_Задание_
Измените фрагмент текста о фестивале «Реальный театр», начиная со слов «А спектакли были.» и заканчивая словами «Появилась ось координат.»: замените «Завсегдатаем» на «Постоянным гостем» и приведите фрагмент целиком.

_Текст_
--- --- ---
Если на афише прошлого «Реального театра» его автор, Олег Лоевский, спал в пустом театральном зале, за его спиной поднималась заря нового, а слова «Реальный театр» были изъедены трещинами, то на афише нынешнего нарисована железная ограда, на которую навалилась, падая, коряга-монстр (непосредственно «реальный театр») с вырезанной скромной надписью «Алик дурак». Видимо, в том смысле, что опять собрал фестиваль, да еще по следам сезона, который явно не дал художественного урожая. Объезжая театральные угодья из края в край, Алик-дурак попадал в автокатастрофы, терял здоровье и усугублял невроз: фестиваль не складывался. Тем не менее в очередной, восьмой, раз «Реальный театр» не просто сложился, а опять собрал по России все лучшее.
В атмосфере его, правда, все-таки чувствовалось «природы увяданье» (сухой ствол…): если раньше это был фестиваль «друзей и близких Кролика» и, с фотоаппаратом в руках, я всегда могла настичь то одну, то другую живописную группу товарищей по театральному несчастью (см. № 26), то нынче объектив выхватывал из пространства… ну, пару коллег. В отсутствие Марины Тимашевой наши традиционные обсуждения (театр в театре!) поменяли внутреннюю драматургию, и, хотя каждое утро критики радостно бежали в театр, не было прежнего накала страстей, пафоса размежевания и радости единения.
А спектакли были. Речь о них — во многих материалах и этого номера, и предыдущих (так, мы писали в № 39 об «Укрощении строптивой» Екатеринбургского ТЮЗа, а в № 40 — о «Ревизоре» «Коляда-театра»).
Завсегдатаем «Реального театра» долгие годы был З. Я. Корогодский. Нынче на открытии, в память о старшем поколении, сыграли «Вечного мужа» — давний спектакль Ю. П. Киселева (Саратовский ТЮЗ) с изумительным Юрием Ошеровым в главной роли. Появилась ось координат.

«Бери шинель, пошли домой!» О. Лоевский опять сумрачно заявлял, что фестиваль — последний.
Фото М. Дмитревской

Пока О. Лоевский веселился с гостями фестиваля, Я. И. Кадочникова печально пересчитывала в уме деньги.
--- --- ---
_Данные_
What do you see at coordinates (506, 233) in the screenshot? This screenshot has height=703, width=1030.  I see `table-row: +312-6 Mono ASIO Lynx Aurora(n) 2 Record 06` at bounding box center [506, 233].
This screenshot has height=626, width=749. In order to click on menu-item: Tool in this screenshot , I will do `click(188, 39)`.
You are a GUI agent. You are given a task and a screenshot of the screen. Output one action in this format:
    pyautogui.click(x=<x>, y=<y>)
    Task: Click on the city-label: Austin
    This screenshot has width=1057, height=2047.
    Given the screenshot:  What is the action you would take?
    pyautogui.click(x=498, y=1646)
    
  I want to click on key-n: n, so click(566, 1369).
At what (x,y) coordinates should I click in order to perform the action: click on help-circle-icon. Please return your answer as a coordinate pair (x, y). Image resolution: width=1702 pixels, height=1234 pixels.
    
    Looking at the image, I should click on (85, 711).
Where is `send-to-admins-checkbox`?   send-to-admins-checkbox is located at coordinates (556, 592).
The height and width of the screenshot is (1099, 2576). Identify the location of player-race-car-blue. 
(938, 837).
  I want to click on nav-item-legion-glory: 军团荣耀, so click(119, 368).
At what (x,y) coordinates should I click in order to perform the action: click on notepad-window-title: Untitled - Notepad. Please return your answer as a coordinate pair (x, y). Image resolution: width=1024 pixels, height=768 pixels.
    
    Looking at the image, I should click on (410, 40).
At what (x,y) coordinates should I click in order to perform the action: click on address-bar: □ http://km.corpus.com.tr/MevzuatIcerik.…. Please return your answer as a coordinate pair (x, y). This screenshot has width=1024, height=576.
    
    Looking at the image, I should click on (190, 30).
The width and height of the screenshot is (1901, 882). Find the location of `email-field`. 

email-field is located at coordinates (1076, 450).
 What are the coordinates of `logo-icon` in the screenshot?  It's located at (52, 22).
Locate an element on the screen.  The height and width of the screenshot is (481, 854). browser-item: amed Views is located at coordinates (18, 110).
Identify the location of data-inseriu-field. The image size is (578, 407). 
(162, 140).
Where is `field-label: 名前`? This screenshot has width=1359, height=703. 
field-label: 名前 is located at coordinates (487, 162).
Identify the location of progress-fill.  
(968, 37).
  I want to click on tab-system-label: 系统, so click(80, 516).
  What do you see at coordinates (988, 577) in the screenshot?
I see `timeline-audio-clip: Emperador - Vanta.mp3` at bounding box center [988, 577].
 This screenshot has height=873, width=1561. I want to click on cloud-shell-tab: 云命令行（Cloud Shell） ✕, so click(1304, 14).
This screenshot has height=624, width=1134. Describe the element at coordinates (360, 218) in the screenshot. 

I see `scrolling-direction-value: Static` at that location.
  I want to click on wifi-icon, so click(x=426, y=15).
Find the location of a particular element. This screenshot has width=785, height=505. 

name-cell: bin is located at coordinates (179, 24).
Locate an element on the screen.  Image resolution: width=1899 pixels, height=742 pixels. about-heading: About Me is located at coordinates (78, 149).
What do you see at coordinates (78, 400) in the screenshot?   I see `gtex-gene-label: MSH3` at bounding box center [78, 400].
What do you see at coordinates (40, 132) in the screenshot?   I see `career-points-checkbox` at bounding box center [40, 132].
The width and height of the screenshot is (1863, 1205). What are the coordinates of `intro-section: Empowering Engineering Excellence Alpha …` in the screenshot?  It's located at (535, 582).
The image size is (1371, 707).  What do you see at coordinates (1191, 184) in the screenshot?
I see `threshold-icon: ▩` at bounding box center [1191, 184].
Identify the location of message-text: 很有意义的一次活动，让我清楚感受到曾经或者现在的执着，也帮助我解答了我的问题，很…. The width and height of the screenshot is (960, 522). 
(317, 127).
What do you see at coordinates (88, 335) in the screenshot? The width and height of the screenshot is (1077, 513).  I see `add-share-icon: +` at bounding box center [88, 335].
--- --- ---
_Готовое решение_
А спектакли были. Речь о них — во многих материалах и этого номера, и предыдущих (так, мы писали в № 39 об «Укрощении строптивой» Екатеринбургского ТЮЗа, а в № 40 — о «Ревизоре» «Коляда-театра»).
Постоянным гостем «Реального театра» долгие годы был З. Я. Корогодский. Нынче на открытии, в память о старшем поколении, сыграли «Вечного мужа» — давний спектакль Ю. П. Киселева (Саратовский ТЮЗ) с изумительным Юрием Ошеровым в главной роли. Появилась ось координат.